Masing-masing, Smartfren dan XL Axiata, akan mendapat besaran saham yang sama, yakni 34,8%, dengan pengaruh yang sama untuk arah dan keputusan strategis perusahaan. Namun, di samping saham ex-XL Axiata, masih ada saham publik yang potensial, hingga 35%, karena semula Axiata memiliki 65% saham di XL Axiata. “Pastinya mereka punya suara lebih kuat dengan mengerahkan saham publik sebelumnya,” tutur seorang petinggi salah satu mitra merger.
Merger ini akan membuat Axiata menerima dana sebesar 450 juta dollar AS, dengan tunai 400 juta dollar AS, dan 75 juta dollar AS sisanya akan dibayarkan di akhir tahun. Merger ini diharapkan menghasilkan sinergi biaya yang signifikan, yang diperkirakan sebesar 300 juta dollar AS – 400 juta dollar AS (Rp5 triliun) sebelum pajak setelah proses integrasi jaringan strategis dan optimalisasi sumber daya.

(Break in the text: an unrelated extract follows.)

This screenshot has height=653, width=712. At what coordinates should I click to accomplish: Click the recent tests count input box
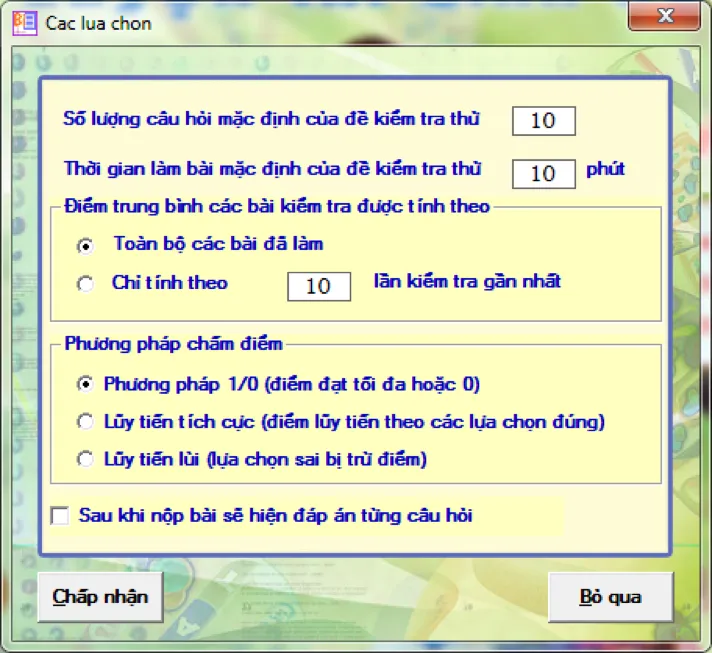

Diharapkan dengan 95,6 juta pelanggan, mereka bisa meraih pendapatan sebesar Rp45,4 triliun (sekitar 2,8 miliar dollar AS) dan EBITDA lebih dari Rp22,4 triliun. Merger ini dikatakan akan membuat posisi mereka menguasai 27% pangsa pasar seluler di Indonesia.
Namun, calon petinggi entitas bisnis baru tersebut, XL Smart, masih khawatir akan kemungkinan diambilnya sebagian spektrum yang mereka kuasai. Kekhawatiran ini muncul karena setiap ada akuisisi atau merger, pemerintah biasanya mencabut sekitar 2 kanal (10 MHz) dari jumlah spektrum gabungan.
Frekuensi Emas
Alasan pemerintah untuk membuat keseimbangan, ketika operator dengan jumlah pelanggan lebih banyak memiliki frekuensi relatif lebih sedikit dibanding operator yang frekuensinya banyak tetapi pelanggannya sedikit.

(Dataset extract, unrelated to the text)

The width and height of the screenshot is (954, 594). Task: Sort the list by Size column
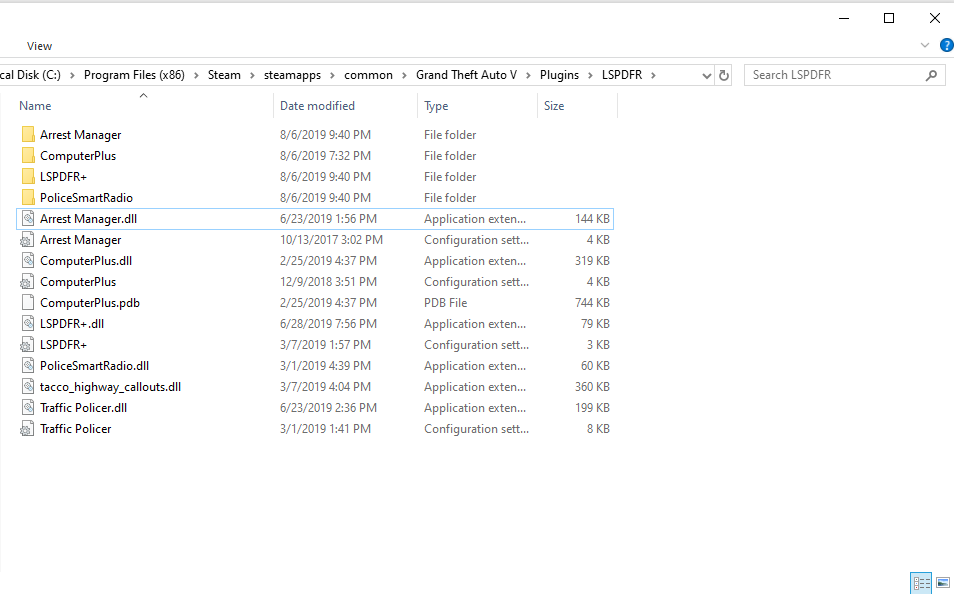pos(554,106)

Dengan 159,9 juta pelanggan, kini Telkomsel memiliki spektrum frekuensi selebar 195 MHz, dengan 50 MHz di antaranya menggunakan teknologi FDD (Frequency Division Duplex – menggunakan spektrum frekuensi yang sama bergantian untuk unggah dan unduh). Indosat Ooredoo Hutchison (IOH) memiliki 100,8 juta pelanggan dan frekuensi seluas 135 MHz menggunakan teknologi TDD (Time Division Duplex – menggunakan frekuensi berbeda untuk unggah dan unduh).
Dari spektrum frekuensi XL Smart yang selebar 152 MHz, sebanyak 40 MHz di antaranya berasal dari ex-Smartfren yang bekerja pada spektrum 2300 MHz dengan teknologi FDD. Frekuensi FDD dianggap sebagai “frekuensi emas” karena dengan cakupan yang sama, jumlah pelanggan yang ditangani bisa 10 kali lebih banyak dibandingkan pelanggan yang dicakup dengan teknologi TDD.

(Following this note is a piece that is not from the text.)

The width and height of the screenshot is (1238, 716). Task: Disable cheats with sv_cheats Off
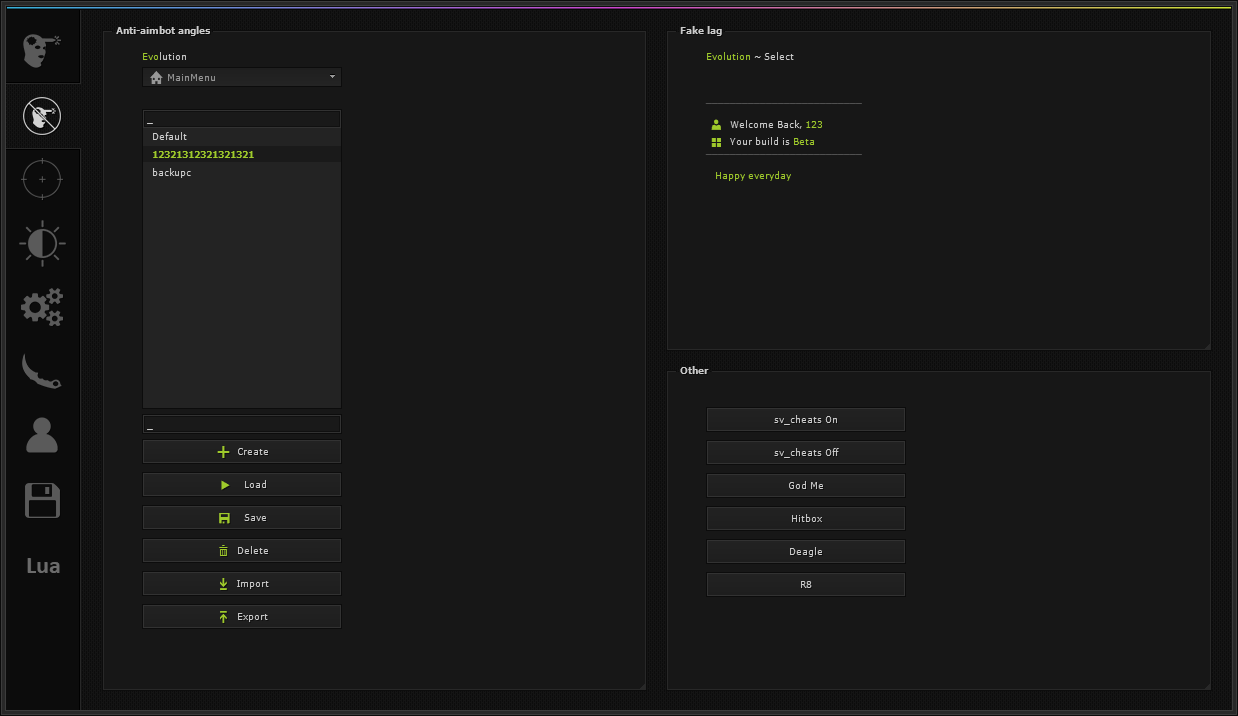tap(805, 453)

Petinggi Axiata, Vivek Sood, dan Presdir & CEO XL Axiata yakin bahwa pemerintah tidak akan mengambil frekuensi dari XL Smart karena kepemilikan frekuensi semua operator sudah sesuai dengan jumlah pelanggannya. Meskipun setelah merger, XL Smart memiliki 95,6 juta pelanggan dengan lebar spektrum 152 MHz, sedangkan Indosat dengan 100,8 juta pelanggan hanya memiliki 135 MHz.
Jika pemerintah mengambil 10 MHz milik XL Smart yang dibeli dari lelang, atau diberikan kepada IOH sehingga lebar spektrum mereka menjadi 145 MHz, XL Smart hanya akan memiliki 142 MHz. XL Smart berharap cemas, khawatir yang “dicabut” pemerintah adalah spektrum di FDD yang nilainya sangat tinggi.
Frekuensi-frekuensi yang diambil pemerintah bersama dengan pendapatan dari pungutan lain masuk ke kas negara sebagai PNBP (Penerimaan Negara Bukan Pajak). Antara lain terdiri dari BHP (Biaya Hak Penggunaan) frekuensi sesuai jumlah BTS yang dioperasikan, BHP operator seluler sebesar 0,5% dari pendapatan kotor operator yang tidak masuk akal bagi operator karena tidak jelas cara menghitungnya, dan PSO (Public Service Obligation – Layanan Setara bagi Semua Penduduk di Telekomunikasi), sebesar 1,25% dari pendapatan kotor operator.
Pemerintah kemudian membagikan sebagian PNBP tadi ke Kementerian Komunikasi dan Digital (Komdigi), khususnya bagi direktorat jenderal yang “menghasilkan” sebagai bonus untuk semua karyawan, termasuk direktur jenderal. Banyak orang menilai, wajar jika ada desakan dari kementerian Komdigi agar menteri mau mengambil sebagian frekuensi untuk PNBP, yang pada tahun 2024 terkumpul sebesar Rp24 triliun.